EXERCISE TASK 1: Summarize the deployment checklist in two sentences.
EXERCISE TASK 2: Name every numbered section heading in the deployment checklist.
EXERCISE TASK 3: Pick up the deployment checklist after its final line and extend it.

DOCUMENT TEXT:
###
Prelude

A question on Reddit about what a sysadmin should ask for at the handoff between Dev and Ops.

This below is my response, and I thought it good enough to continue here.

So, here's my mental check list for deploying things:

1. A list of external interfaces for the project

  • DB server
  • TLS certs
  • Redis/memcached/etc
  • External ftp / nfs / data sources
  • File paths ( data files, cache files, etc.)
  • Webserver (Frontend)
  • Loadbalancer (Frontend)
  • Web cache (Frontend)

2. A list of internal dependencies

  • configuration files & paths
  • Java / python / PHP versions and packages
  • OS requirements ( Minimum disk in places, etc. etc.)
  • Incoming ports
  • Outgoing ports (Why do you have your own DNS resolver that bypasses our name server and dies because of firewall?)
  • Outgoing ports ( How do I proxy this shit for logging /audit purpouses)
  • Service accounts

3. A list of bad habits

  • Write mounted paths in the application
  • write/Execute things
  • outgoing tcp /udp
  • ipsec configurations
  • Does it demand R/w access to configuration files
  • writing it's own cron jobs

4. Maintenance areas

  • Does it rotate it's own log files, or logrotate configuration
  • systemd service file ( or init file. )
  • which / how cron jobs should be set up
  • Can cache files be cleaned out or not
  • Incoming Firewall rules (persistent)
  • Outgoing Firewall rules (persistent)

5. Management areas

  • Does it obey SIGHUP?
  • Does it reload TLS certs? ( Test this! )
  • How do you monitor that it runs
  • How do you monitor that it works
  • When are the downtimes scheduled?
  • If there's no planned downtime, make sure there is unplanned downtime every tuesday at 9 am.
###
MATERIAL:
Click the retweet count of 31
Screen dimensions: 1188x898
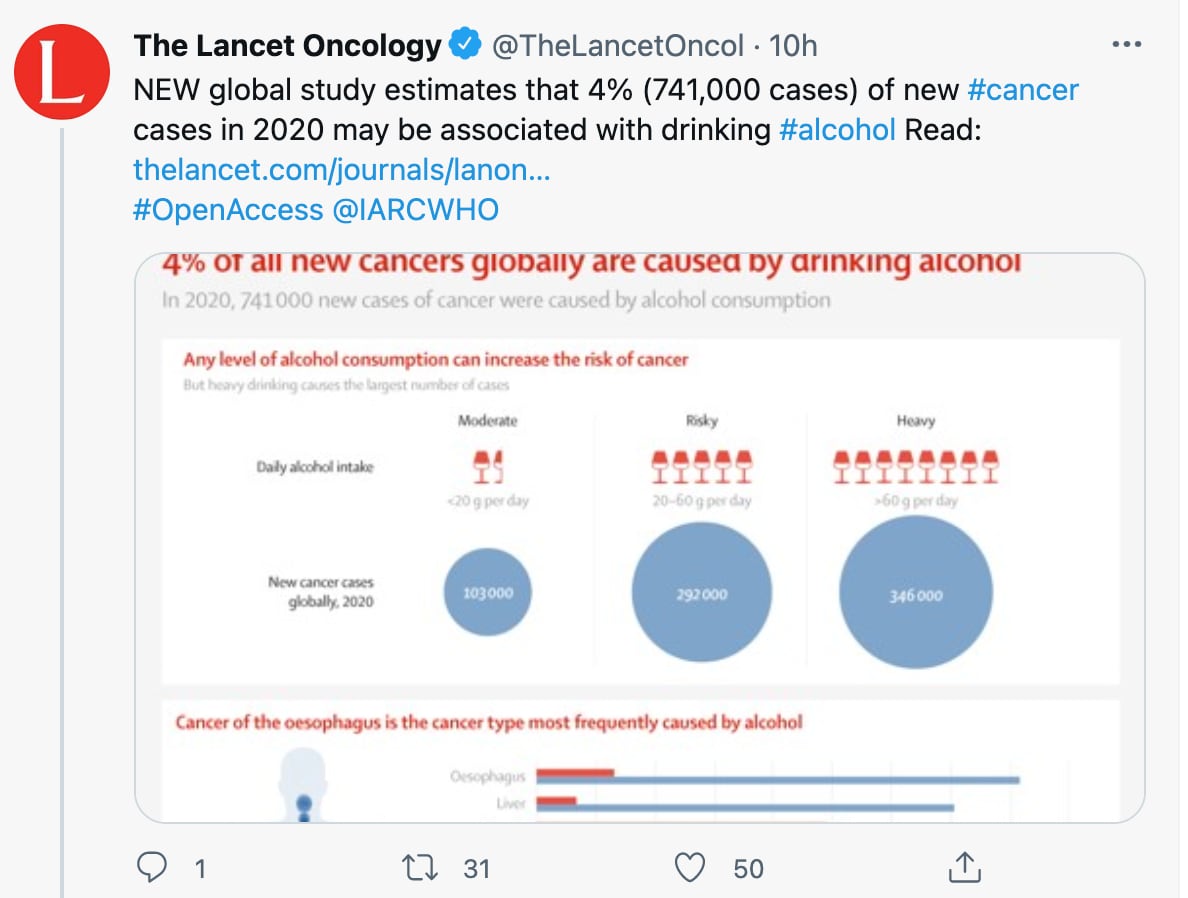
###
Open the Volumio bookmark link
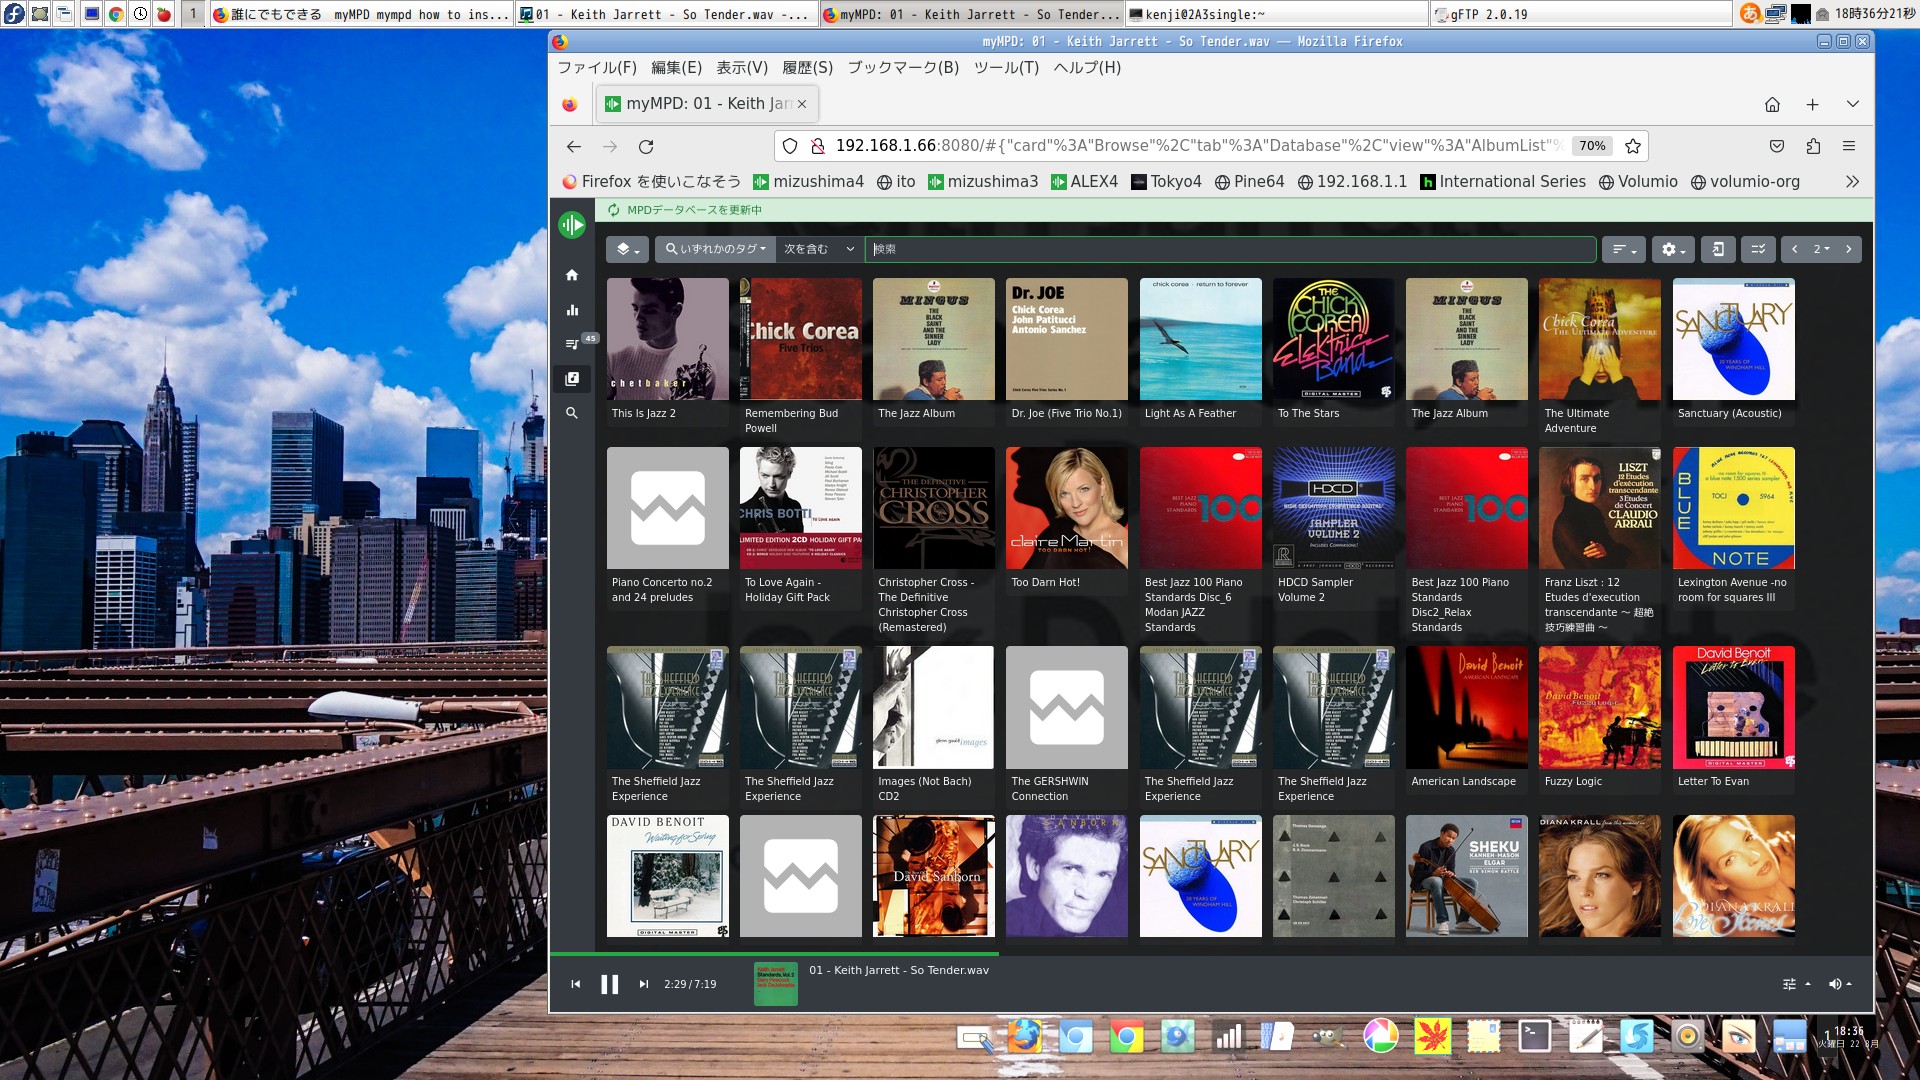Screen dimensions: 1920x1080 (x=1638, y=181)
###
ANSWER 1: The checklist began as a response to a Reddit question about what a sysadmin should ask for at the handoff between Dev and Ops. It groups its points into external interfaces, internal dependencies, bad habits, maintenance areas, and management areas, covering matters such as ports, service accounts, log rotation, reloading TLS certs, monitoring, and scheduled downtime.

ANSWER 2:
1. A list of external interfaces for the project
2. A list of internal dependencies
3. A list of bad habits
4. Maintenance areas
5. Management areas

ANSWER 3:
  • How does it upgrade
  • Request an older version and a current version, demand to test an upgrade.
  • How does it downgrade?

6. Backups

  • How do you back it up?
  • How do you restore it again?
  • Test Upgrade & downgrade again (db migrations, etc)
  • Test restore backup

7. Pre flight checklist

  • Firewall everything, see that "monitor that it works" fails,
  • Mount all filesystems read only. See that "monitor that it works" fails, make sure "monitor that it runs" succeeds
  • Iterate over all external dependencies, block them, make sure that "Monitor that it works" fails, make sure "monitor that it runs" succeeds.
  • Kill it's DNS, test that it works or fails, monitoring?
  • Fill it's drives, test that it fails properly or not.
  • Cold reboot server, repeatedly, ensure it comes back without issues

8. Extras

  • How do you monitor it's performance? ( HTTP logs with latencies? Perf counters? others?)
  • Load test, how do you do that?
  • Passive artificial load on the system for the first week in production, then remove the load tool.
  • How do you scale this in the future?
  • IO / cpu / network bound?